-- begin --

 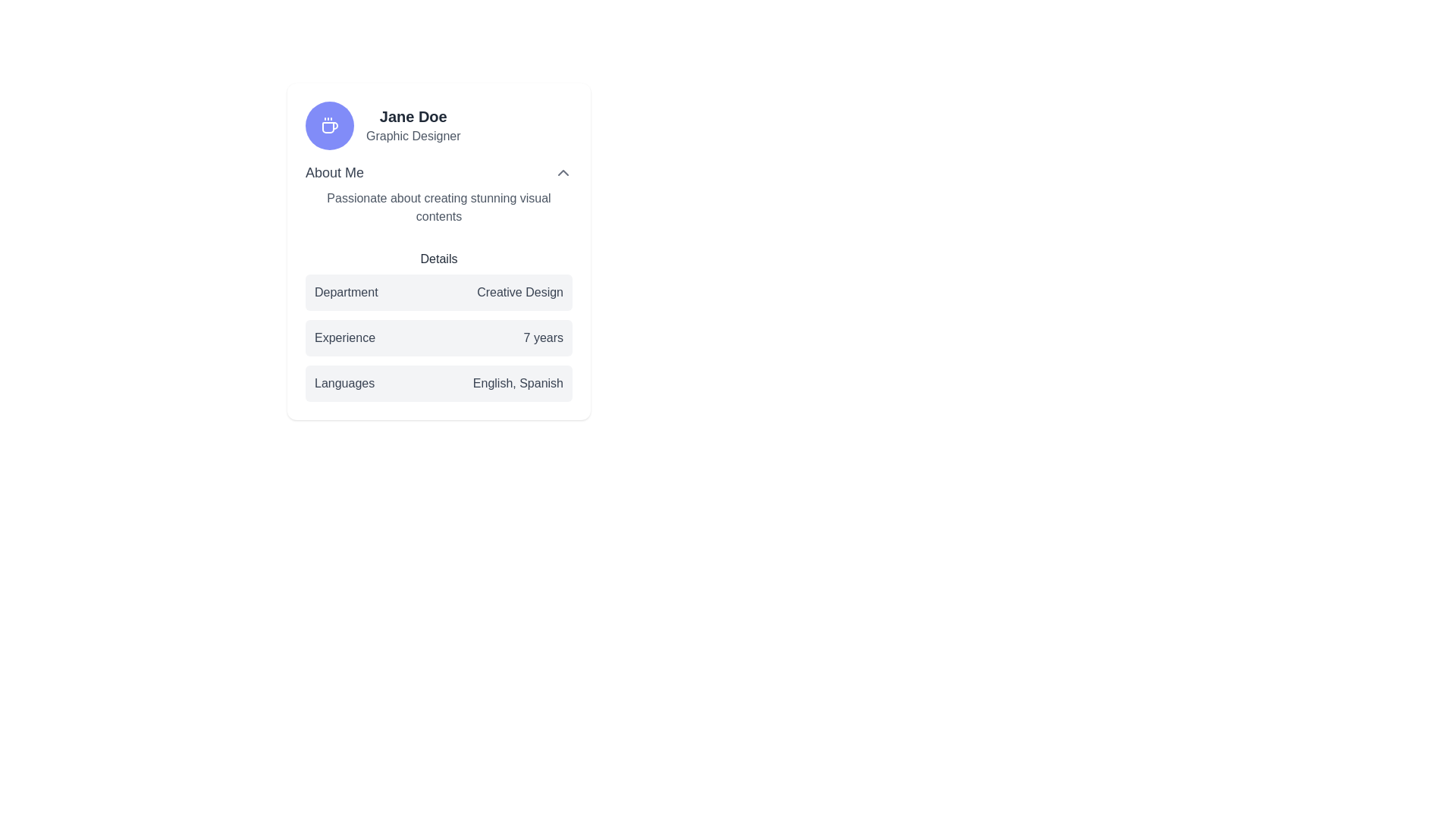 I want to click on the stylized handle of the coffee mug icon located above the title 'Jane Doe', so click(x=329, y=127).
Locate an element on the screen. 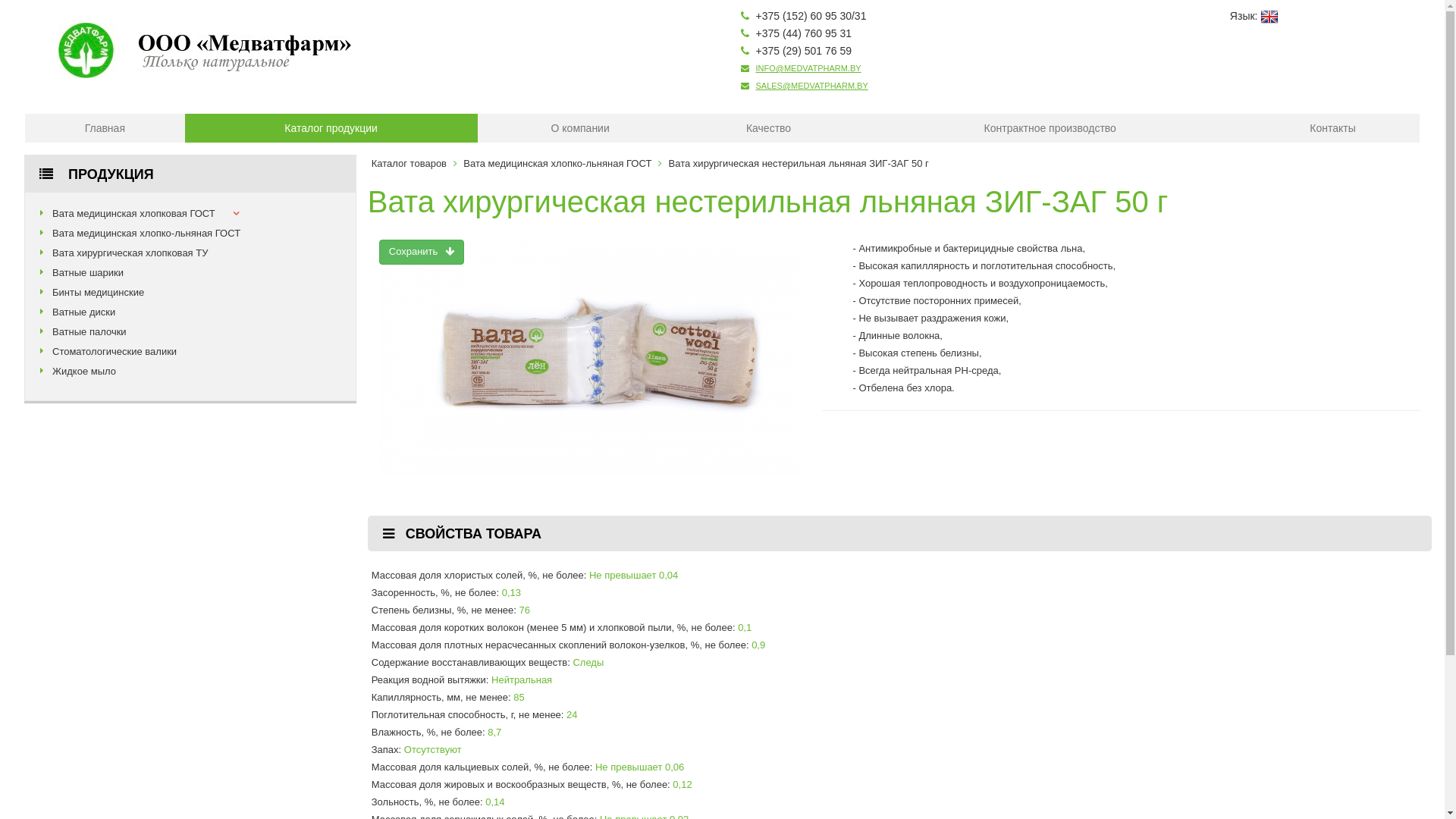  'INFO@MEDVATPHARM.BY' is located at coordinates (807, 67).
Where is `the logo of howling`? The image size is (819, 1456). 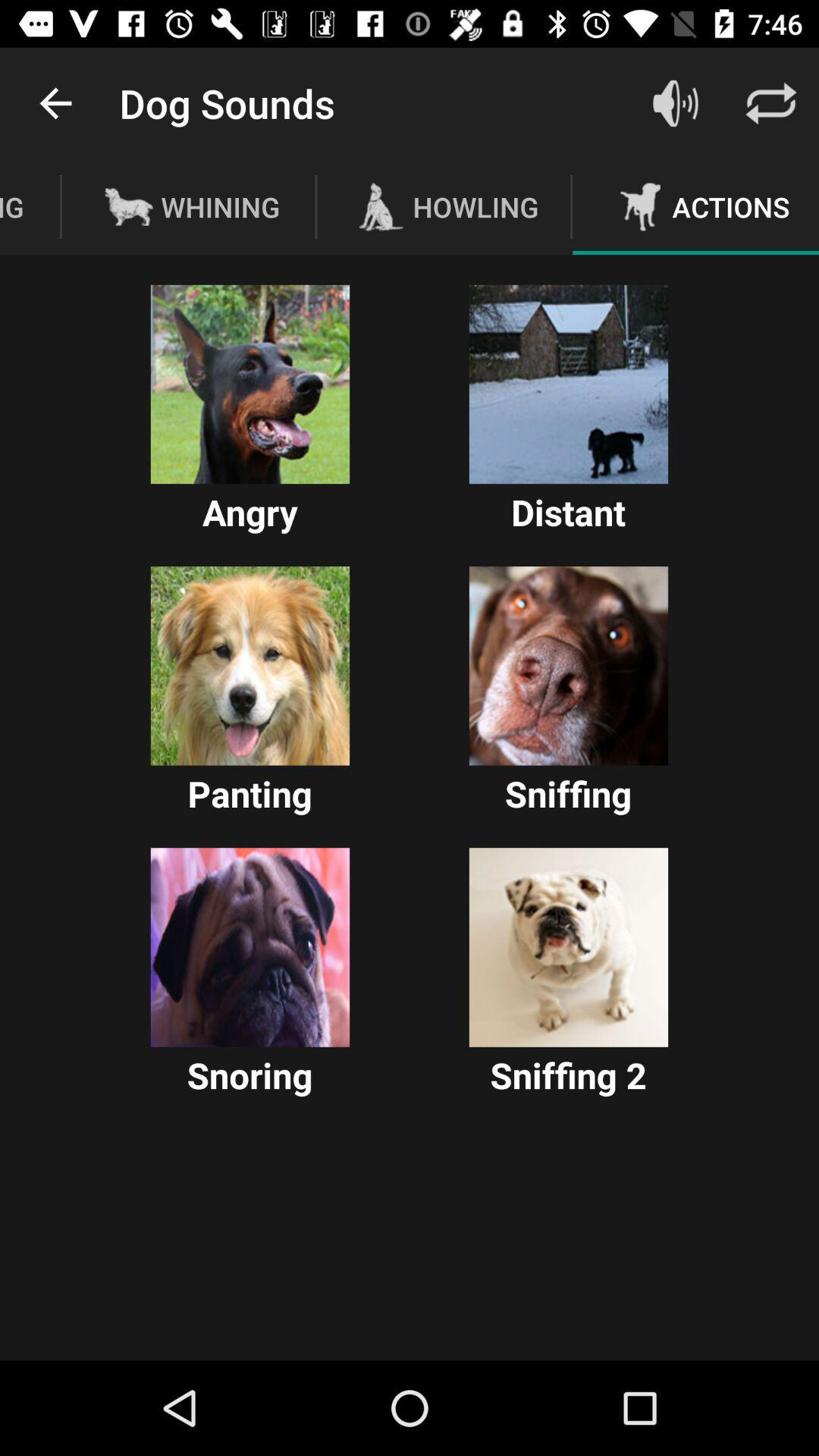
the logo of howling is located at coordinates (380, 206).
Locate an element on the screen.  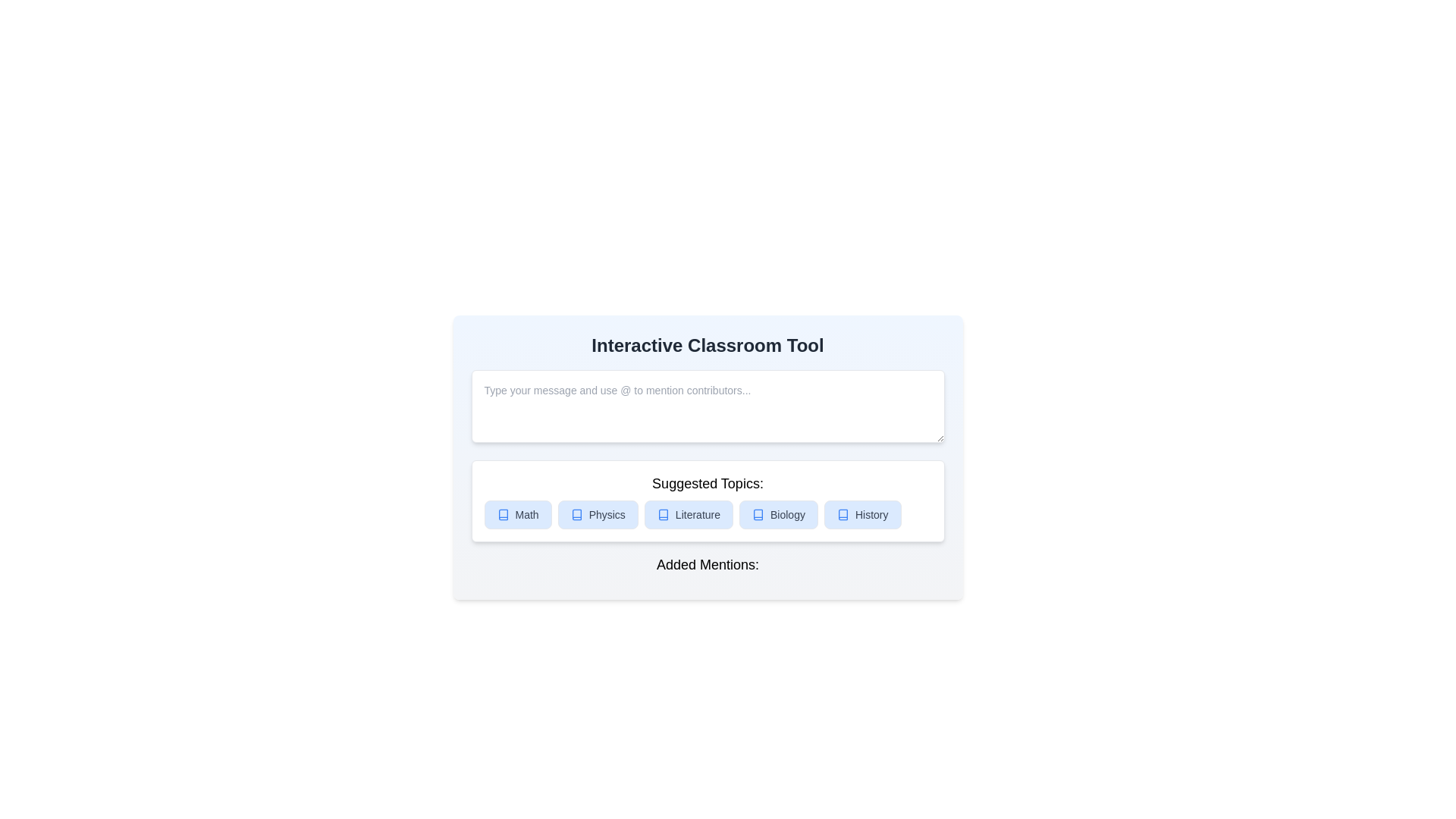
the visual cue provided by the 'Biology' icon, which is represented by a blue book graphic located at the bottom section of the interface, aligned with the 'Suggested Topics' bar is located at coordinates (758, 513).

-- end --

**Required work**.
Copy out word for word everything in the lines above from the line containing "is (819, 1456)." down to the line containing "the logo of howling is", with both of those lines included. Omit the pictures.

**Solved problem**.
Where is `the logo of howling`? The image size is (819, 1456). 
the logo of howling is located at coordinates (380, 206).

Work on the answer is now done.